Until recently, I would say my average rank in the budgeting category has been around 11-15–sometimes higher, sometimes lower. That changed this week. I will explain how in a moment for now here is a reality check. To maintain that ranking I have averaged the following sales per day each month: March: 3.7, April: 2.8, May: 3.38, June: 3.63 and until this week July was running at 3.8. Not very many sales but still visible on the site which is what matters to continue to drive sales. My target goals are around 20 books a day for this title.
So last weekend my wife and I decided to try a new free day. I had re-signed with the KDP in June and had 5 more free days available. So on Sunday I put it up for free without any advertising I didn’t even mention it to my social network which is pretty clearly tapped out by now. This was going to have to sink or swim on its own. To my great surprise, I gave away 1063 books in a single day. What was the difference from the first time in which I gave away 990 in five days? I think it came from having been available for six months and having 12 good reviews under my belt, at that point in time. I was floored. When it went back up for sale it was ranked way down. It wasn’t really visible, but the residual fall out from almost doubling my audience in a single day was instantly obvious. I sold 5 that day, even though I was ranked somewhere near 40th in the budgeting category. I was so pleased I decided to do an encore, and on Tuesday gave away another 230 copies. I am going to try again shortly on another weekend day to see if I just tapped out the market on a single day or to see if weekend days are that much better than weekdays for giving books away. Since Wednesday things seem to be changing for my book I have sold 8, 11 and as of right now 9 today. As you can see, I am now way above what I averaged previously. Sales are headed in the right direction finally! Last night I was ranked number #1 in budgeting as I said in my first email.

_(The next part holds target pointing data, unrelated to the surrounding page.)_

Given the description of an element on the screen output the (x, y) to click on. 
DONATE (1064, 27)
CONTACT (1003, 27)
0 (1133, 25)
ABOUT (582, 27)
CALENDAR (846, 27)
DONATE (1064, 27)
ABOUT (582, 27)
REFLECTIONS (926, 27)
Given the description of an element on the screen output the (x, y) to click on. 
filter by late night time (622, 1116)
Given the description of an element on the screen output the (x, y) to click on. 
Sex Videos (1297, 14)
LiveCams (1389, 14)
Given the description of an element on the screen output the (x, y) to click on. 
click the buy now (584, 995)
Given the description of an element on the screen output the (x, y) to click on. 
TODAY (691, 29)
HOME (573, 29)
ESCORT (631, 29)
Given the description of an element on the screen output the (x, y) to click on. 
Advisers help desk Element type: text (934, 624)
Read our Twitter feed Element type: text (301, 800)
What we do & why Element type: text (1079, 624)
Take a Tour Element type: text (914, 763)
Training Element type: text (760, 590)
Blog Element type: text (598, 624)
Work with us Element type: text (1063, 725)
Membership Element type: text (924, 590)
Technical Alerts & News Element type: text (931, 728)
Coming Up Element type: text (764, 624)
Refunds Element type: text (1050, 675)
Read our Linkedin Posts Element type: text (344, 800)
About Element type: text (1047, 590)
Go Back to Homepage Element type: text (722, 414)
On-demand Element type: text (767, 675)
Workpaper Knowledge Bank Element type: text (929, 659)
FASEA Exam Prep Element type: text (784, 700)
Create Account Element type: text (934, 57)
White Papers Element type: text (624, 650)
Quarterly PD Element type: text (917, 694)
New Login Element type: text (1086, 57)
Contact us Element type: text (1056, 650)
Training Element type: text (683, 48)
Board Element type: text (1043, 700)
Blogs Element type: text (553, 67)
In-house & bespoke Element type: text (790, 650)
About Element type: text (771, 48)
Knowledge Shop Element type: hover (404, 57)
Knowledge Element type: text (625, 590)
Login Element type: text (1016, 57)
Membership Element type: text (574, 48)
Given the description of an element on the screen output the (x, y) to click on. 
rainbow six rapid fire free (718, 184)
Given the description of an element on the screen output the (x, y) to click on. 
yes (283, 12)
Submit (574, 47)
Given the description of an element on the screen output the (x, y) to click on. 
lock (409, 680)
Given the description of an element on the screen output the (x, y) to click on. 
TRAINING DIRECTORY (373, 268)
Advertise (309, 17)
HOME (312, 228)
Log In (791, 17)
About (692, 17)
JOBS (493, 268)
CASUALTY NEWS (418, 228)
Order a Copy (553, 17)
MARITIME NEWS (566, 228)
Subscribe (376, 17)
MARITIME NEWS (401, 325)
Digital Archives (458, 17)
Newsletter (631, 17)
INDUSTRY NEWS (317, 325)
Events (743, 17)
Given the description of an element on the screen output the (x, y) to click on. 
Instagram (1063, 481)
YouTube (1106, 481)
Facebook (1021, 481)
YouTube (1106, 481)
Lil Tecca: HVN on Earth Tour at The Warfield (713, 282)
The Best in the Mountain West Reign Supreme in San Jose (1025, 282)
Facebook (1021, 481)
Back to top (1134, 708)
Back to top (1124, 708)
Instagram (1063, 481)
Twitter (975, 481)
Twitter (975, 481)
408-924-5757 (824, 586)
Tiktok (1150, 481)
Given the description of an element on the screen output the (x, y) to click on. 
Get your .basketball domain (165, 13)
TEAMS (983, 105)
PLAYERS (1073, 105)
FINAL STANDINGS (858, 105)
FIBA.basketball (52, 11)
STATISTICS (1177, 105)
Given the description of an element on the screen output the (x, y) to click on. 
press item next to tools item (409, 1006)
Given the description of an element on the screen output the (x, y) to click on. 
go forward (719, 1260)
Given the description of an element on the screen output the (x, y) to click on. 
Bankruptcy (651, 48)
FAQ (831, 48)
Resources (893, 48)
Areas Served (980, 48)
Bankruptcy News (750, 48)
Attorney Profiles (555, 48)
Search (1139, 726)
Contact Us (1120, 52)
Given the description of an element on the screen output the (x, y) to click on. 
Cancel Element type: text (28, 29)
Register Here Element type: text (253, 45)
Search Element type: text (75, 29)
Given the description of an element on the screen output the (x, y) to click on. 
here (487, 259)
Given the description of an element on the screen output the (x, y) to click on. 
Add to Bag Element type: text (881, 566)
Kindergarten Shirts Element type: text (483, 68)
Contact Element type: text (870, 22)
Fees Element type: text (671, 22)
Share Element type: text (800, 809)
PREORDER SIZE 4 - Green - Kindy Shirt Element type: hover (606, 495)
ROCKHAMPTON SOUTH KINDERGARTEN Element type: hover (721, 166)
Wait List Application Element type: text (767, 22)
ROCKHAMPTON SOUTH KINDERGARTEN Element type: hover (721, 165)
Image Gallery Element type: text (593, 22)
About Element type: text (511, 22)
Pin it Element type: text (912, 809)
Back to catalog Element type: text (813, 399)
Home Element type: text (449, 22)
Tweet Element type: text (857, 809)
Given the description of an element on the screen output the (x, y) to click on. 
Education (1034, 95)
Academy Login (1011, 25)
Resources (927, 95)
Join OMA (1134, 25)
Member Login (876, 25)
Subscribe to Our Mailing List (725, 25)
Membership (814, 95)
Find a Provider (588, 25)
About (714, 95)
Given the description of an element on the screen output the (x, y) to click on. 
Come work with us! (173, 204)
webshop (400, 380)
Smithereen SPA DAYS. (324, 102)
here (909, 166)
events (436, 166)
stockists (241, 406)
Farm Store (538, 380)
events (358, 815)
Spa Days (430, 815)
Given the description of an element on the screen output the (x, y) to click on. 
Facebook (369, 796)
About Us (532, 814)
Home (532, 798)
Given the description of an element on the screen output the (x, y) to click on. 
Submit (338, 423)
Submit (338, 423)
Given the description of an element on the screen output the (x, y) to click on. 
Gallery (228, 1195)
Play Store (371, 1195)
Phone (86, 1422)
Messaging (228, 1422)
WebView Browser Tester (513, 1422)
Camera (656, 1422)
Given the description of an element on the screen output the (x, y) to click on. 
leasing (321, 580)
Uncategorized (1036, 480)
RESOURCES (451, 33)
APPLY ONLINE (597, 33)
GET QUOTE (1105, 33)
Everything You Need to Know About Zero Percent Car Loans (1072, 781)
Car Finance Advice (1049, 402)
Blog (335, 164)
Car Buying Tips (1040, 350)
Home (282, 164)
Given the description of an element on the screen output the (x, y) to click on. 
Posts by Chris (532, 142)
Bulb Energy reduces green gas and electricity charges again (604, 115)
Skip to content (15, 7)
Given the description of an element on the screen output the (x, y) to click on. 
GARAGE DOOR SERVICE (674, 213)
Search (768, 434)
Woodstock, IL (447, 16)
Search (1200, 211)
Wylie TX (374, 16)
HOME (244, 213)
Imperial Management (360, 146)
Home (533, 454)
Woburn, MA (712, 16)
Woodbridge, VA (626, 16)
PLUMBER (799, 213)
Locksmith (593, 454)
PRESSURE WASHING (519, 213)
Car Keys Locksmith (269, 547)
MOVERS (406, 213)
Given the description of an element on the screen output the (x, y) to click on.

To conclude, let me tell you how Cory Doctorow helped me. I got to thinking about how he started by giving all his books away for free because it generated the publicity he needed to make money in other ways. I took that idea and applied it to my book in this way: In order to make a ton of money off my book, I would like to sell 20,000 copies which would be about $40,000 in profit (This would make it an extremely successful book for the traditional publishing world in which the average book sells 10,000 copies). That means out of the 112,000,000 households in the United States I need a small fraction of 1% to purchase my book to meet my goal. So if I have to give my book away to 100,000 households in order to sell 20,000,000 I still haven’t even reached one percent of the households in the United states. I have only tapped .1% of all households. The more I give away, the more I will find who are willing to purchase it based on the recommendations of friends. That is a great thought for me. I don’t need to be stingy about the book. The more people who read it, the more people who will buy it.
In traditional publishing, if your book doesn’t become a superstar in the first month or two, they stop printing it and sell out their inventory over the next few months. With a self-published Kindle book, I can wait, and my book is never back listed. I get to follow more traditional business growth curves and look for new customers each month.
So there you have it. My thoughts on self-publishing, the way I think about my book sales, and why I love Amazon and the KDP program.